• To do:
Print every record exactly as it appears. Leave the pictures out.
------------------------
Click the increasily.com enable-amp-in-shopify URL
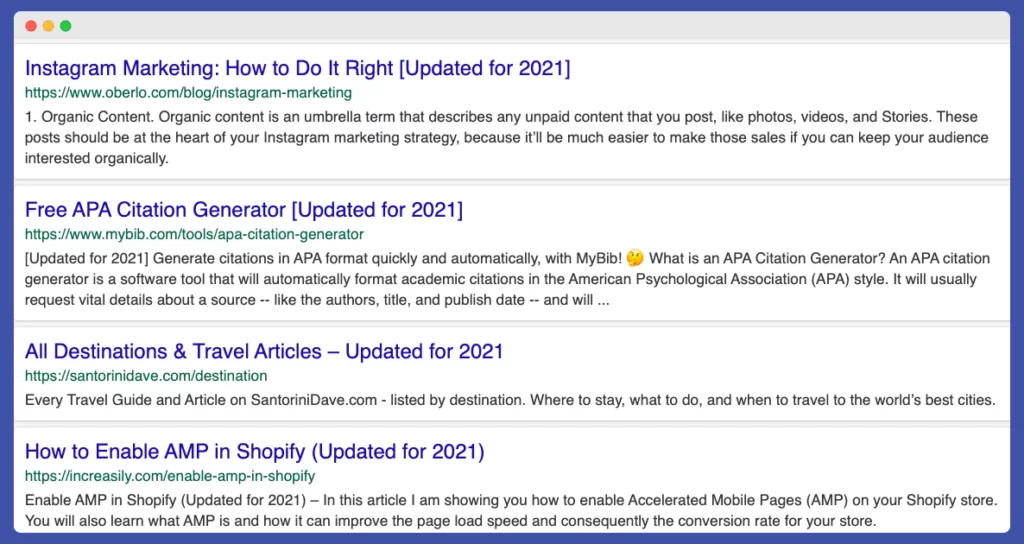This screenshot has width=1024, height=544. (170, 476)
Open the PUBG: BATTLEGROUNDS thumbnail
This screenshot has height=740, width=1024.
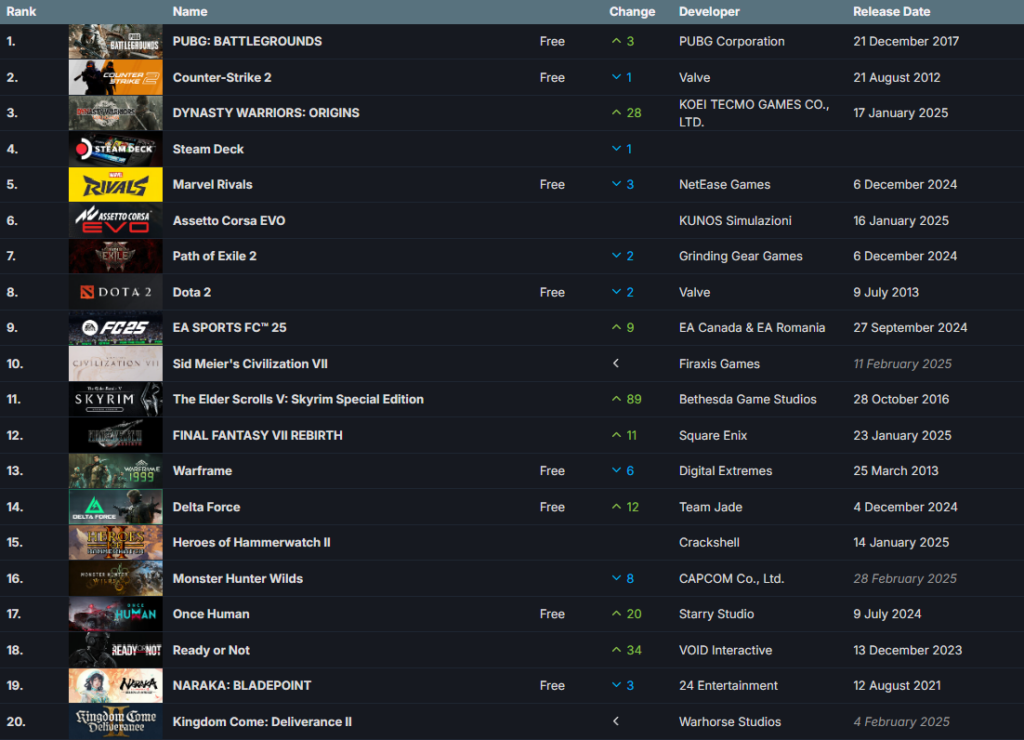(114, 41)
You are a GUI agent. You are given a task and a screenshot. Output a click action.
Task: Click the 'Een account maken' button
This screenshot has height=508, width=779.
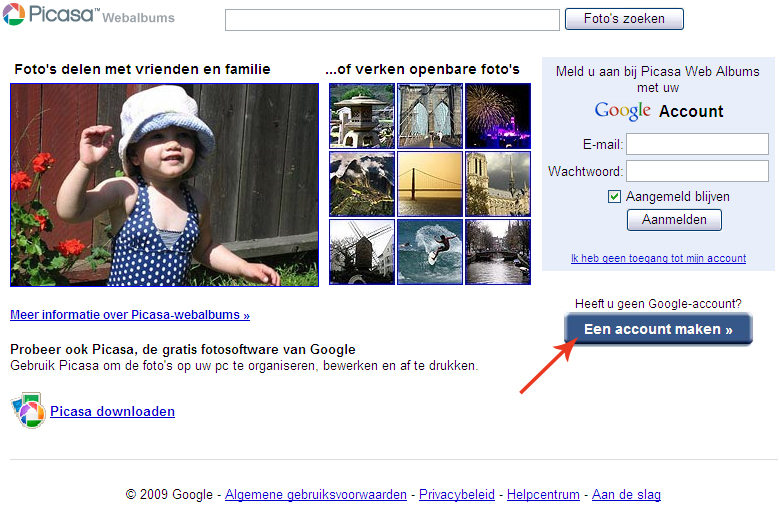click(658, 329)
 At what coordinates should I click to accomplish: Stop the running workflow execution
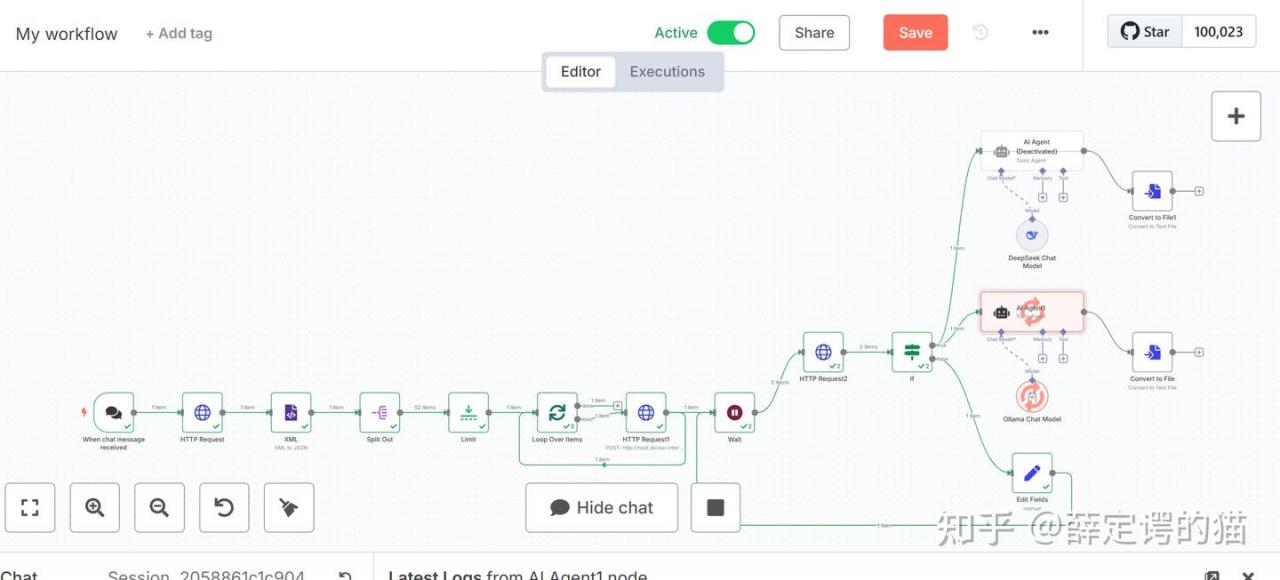point(716,508)
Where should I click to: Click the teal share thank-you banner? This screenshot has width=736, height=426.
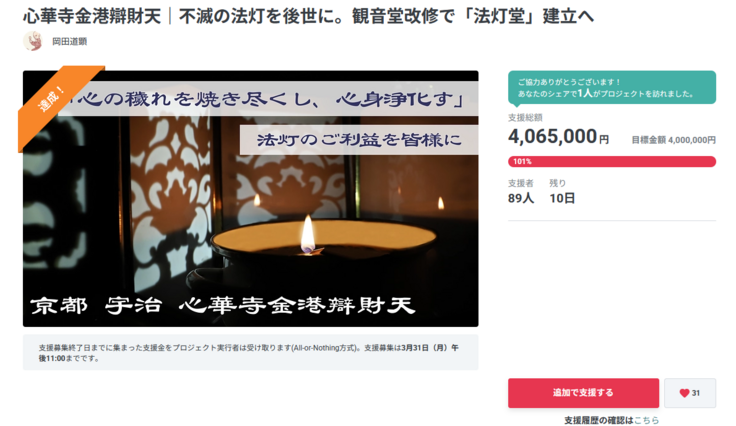[612, 87]
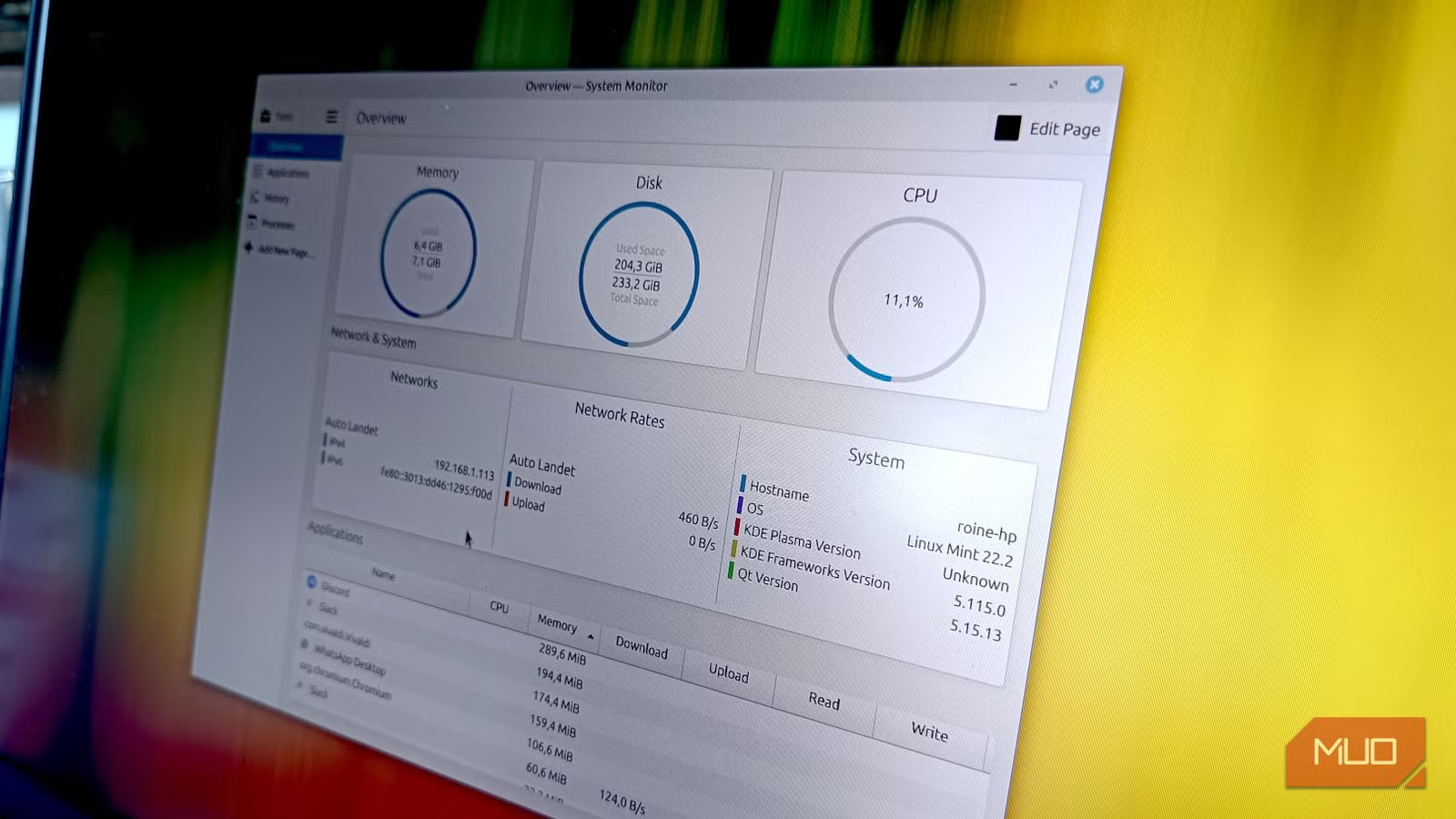Sort applications by Download column
The width and height of the screenshot is (1456, 819).
click(642, 648)
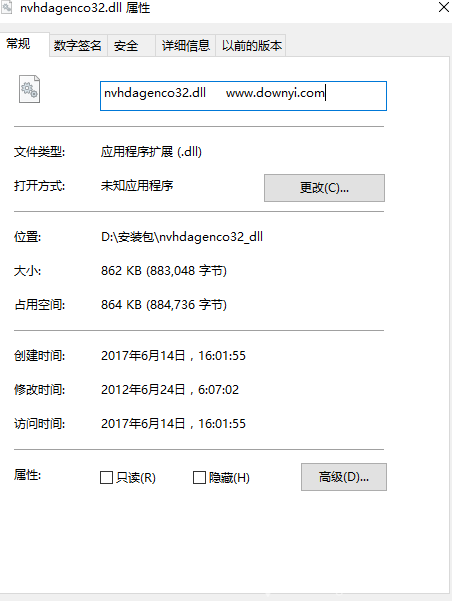The height and width of the screenshot is (601, 452).
Task: Toggle the 只读(R) read-only checkbox
Action: (106, 478)
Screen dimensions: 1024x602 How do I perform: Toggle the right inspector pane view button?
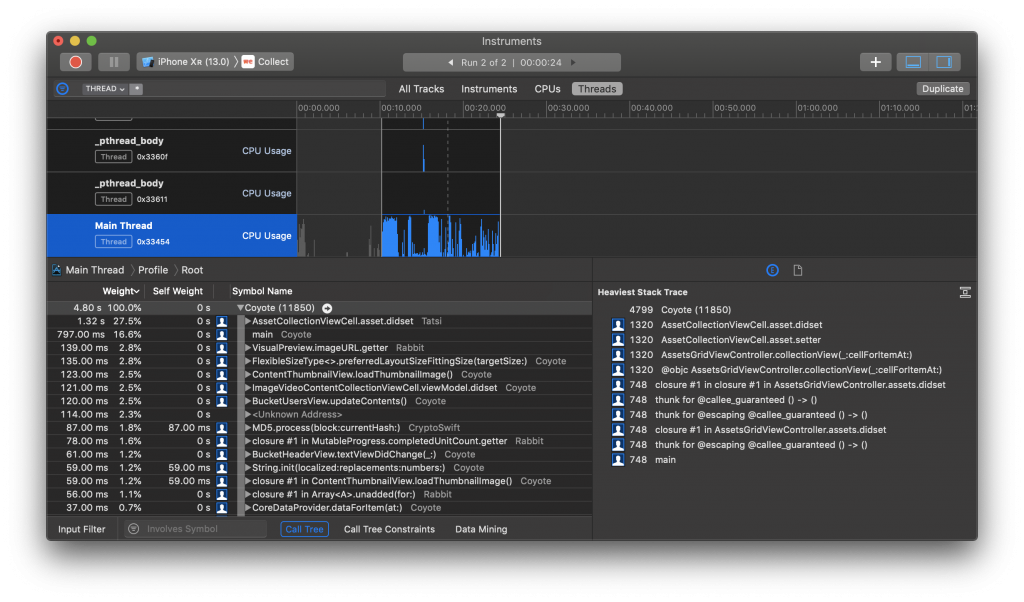(x=944, y=62)
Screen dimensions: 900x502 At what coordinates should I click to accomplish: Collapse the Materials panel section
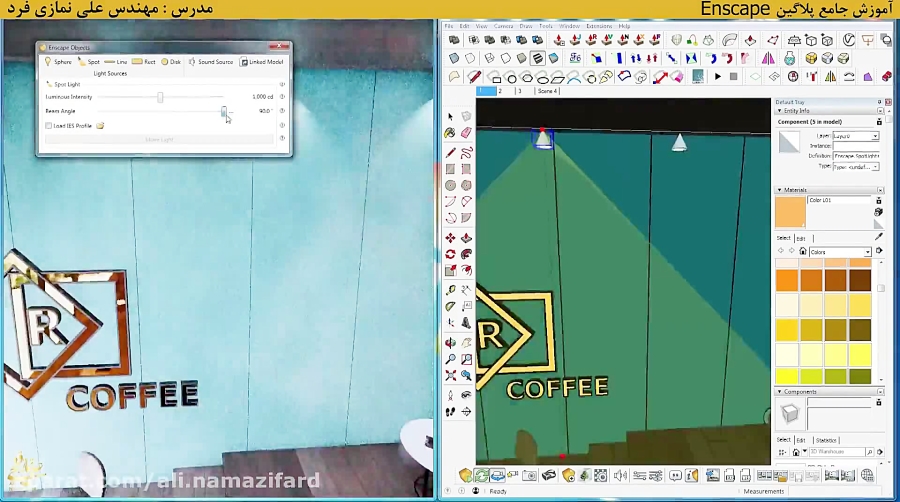click(780, 190)
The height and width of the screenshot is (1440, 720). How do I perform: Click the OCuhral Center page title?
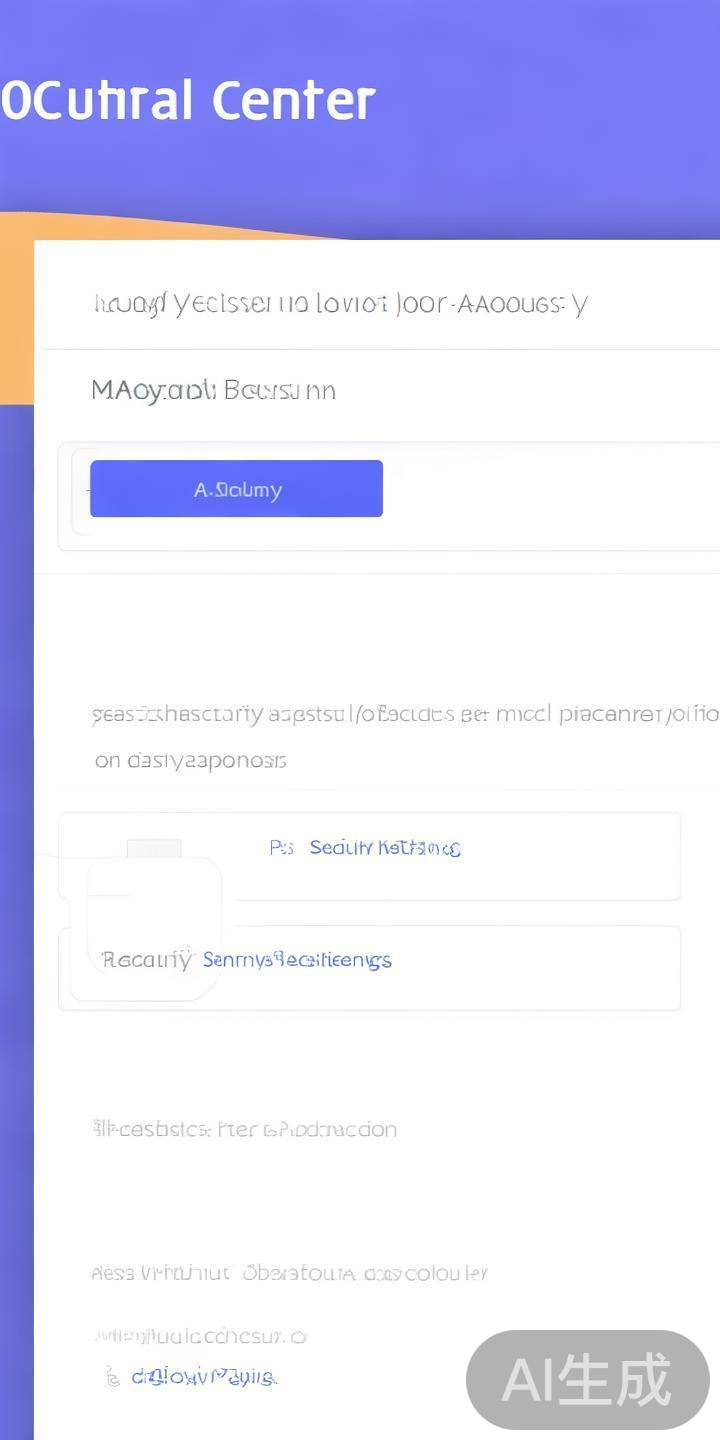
------------------------
• Exercise answer:
Click the increasily.com enable-amp-in-shopify URL
This screenshot has width=1024, height=544. (170, 476)
Open the PUBG: BATTLEGROUNDS thumbnail
This screenshot has height=740, width=1024.
(114, 41)
You are a GUI agent. You are given a task and a screenshot. Output a click action.
Task: Click the 'Een account maken' button
This screenshot has height=508, width=779.
click(658, 329)
 At what coordinates should I click to accomplish: Stop the running workflow execution
point(716,508)
Where should I click to: Click the teal share thank-you banner? This screenshot has width=736, height=426.
[612, 87]
Sort applications by Download column
The width and height of the screenshot is (1456, 819).
click(642, 648)
The height and width of the screenshot is (601, 452).
Task: Toggle the 只读(R) read-only checkbox
Action: (106, 478)
Screen dimensions: 1024x602 How do I perform: Toggle the right inspector pane view button?
(x=944, y=62)
Screen dimensions: 900x502 At what coordinates should I click to accomplish: Collapse the Materials panel section
click(780, 190)
The height and width of the screenshot is (1440, 720). How do I perform: Click the OCuhral Center page title?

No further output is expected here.